Here’s a story of my own … thinking about simpler times.
————————————
A while back, I was sitting in my yard watching the sun set when a young boy – thirteen or so –stepped onto the corner of my lawn and politely asked if it was possible to cross over my property to access the narrow strip of land that juts out into the small pond nearby. He was neatly dressed, well-mannered, and he was carrying a fishing rod.

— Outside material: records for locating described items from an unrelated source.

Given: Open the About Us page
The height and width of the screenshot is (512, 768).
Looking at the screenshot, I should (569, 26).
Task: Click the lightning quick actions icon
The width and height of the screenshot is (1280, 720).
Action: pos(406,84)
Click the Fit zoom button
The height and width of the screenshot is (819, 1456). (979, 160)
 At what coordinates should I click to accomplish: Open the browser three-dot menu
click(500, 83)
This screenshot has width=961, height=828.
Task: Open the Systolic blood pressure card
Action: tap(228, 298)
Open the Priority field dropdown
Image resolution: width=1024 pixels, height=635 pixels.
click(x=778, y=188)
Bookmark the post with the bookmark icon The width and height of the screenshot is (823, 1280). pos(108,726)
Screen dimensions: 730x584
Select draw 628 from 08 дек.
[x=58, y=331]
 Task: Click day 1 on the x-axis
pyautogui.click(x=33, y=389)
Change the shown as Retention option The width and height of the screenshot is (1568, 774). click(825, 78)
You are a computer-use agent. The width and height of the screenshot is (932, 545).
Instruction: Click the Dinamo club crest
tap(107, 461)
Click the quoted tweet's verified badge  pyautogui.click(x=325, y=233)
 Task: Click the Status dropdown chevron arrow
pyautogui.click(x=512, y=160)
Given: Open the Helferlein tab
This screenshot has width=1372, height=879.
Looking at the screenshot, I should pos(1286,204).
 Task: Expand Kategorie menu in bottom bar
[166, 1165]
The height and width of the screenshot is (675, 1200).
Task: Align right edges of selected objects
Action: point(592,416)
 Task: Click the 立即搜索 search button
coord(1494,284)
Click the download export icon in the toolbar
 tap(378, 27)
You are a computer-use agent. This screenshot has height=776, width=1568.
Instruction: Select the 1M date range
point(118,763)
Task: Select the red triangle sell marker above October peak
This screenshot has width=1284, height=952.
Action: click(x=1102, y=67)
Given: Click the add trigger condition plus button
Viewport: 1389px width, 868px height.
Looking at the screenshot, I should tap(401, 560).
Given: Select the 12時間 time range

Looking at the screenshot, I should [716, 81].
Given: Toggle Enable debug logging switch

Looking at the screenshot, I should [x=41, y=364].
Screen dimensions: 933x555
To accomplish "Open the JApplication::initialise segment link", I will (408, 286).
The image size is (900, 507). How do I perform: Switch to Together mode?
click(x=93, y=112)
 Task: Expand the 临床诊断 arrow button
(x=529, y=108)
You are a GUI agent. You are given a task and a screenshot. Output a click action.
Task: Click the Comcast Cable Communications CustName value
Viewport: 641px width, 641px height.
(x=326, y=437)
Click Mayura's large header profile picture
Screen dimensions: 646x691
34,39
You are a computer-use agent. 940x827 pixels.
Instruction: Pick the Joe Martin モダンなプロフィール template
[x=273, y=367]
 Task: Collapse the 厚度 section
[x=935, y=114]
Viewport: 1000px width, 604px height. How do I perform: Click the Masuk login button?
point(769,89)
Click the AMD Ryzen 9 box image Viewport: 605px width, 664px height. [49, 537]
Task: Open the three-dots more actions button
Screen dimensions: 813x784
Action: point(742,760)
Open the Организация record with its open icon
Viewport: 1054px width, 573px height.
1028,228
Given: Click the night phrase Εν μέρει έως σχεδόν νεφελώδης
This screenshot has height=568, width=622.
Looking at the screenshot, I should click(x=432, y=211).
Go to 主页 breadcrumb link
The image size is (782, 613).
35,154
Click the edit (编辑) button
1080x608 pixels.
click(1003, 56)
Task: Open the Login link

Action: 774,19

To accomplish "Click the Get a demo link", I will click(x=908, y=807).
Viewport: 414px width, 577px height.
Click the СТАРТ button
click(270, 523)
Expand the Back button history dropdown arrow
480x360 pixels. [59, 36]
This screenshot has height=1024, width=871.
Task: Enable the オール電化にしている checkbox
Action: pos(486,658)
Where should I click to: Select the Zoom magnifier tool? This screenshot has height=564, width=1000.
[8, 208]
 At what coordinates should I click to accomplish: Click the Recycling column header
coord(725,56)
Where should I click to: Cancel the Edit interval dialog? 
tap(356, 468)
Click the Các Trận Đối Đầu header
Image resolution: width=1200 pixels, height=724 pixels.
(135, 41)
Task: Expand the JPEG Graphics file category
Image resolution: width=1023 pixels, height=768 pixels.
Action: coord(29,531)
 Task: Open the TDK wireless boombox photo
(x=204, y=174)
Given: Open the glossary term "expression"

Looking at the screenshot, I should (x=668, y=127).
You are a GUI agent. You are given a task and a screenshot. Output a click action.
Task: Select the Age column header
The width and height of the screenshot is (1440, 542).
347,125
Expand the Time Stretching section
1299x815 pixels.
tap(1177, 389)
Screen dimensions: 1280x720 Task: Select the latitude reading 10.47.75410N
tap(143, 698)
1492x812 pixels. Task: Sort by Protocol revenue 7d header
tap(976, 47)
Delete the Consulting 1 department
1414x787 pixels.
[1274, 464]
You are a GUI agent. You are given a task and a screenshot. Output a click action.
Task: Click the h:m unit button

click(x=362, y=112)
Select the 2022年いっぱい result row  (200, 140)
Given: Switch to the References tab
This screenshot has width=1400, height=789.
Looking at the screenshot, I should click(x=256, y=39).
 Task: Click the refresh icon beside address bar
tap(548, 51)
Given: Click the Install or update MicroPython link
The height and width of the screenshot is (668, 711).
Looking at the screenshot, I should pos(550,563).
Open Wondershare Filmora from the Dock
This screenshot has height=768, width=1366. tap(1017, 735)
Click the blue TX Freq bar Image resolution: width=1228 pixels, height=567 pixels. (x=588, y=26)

He had a friend with him; they had ridden their bikes to the pond where I often watch ducks and turtles and an inky black Anhinga snaking through the water or basking outstretched wings in the sun.
Fishing.
I didn’t know kids did that anymore. I didn’t know I was even missing the idea of fishing, but the sight of those boys intent on getting to the “good spot” was somehow reassuring. I’d just assumed, I guess, that every young person these days is surgically attached to a cell phone or an iPod or a computer mouse. I honestly thought children fishing had gone the way of catching fireflies or playing Red Light, Green Light.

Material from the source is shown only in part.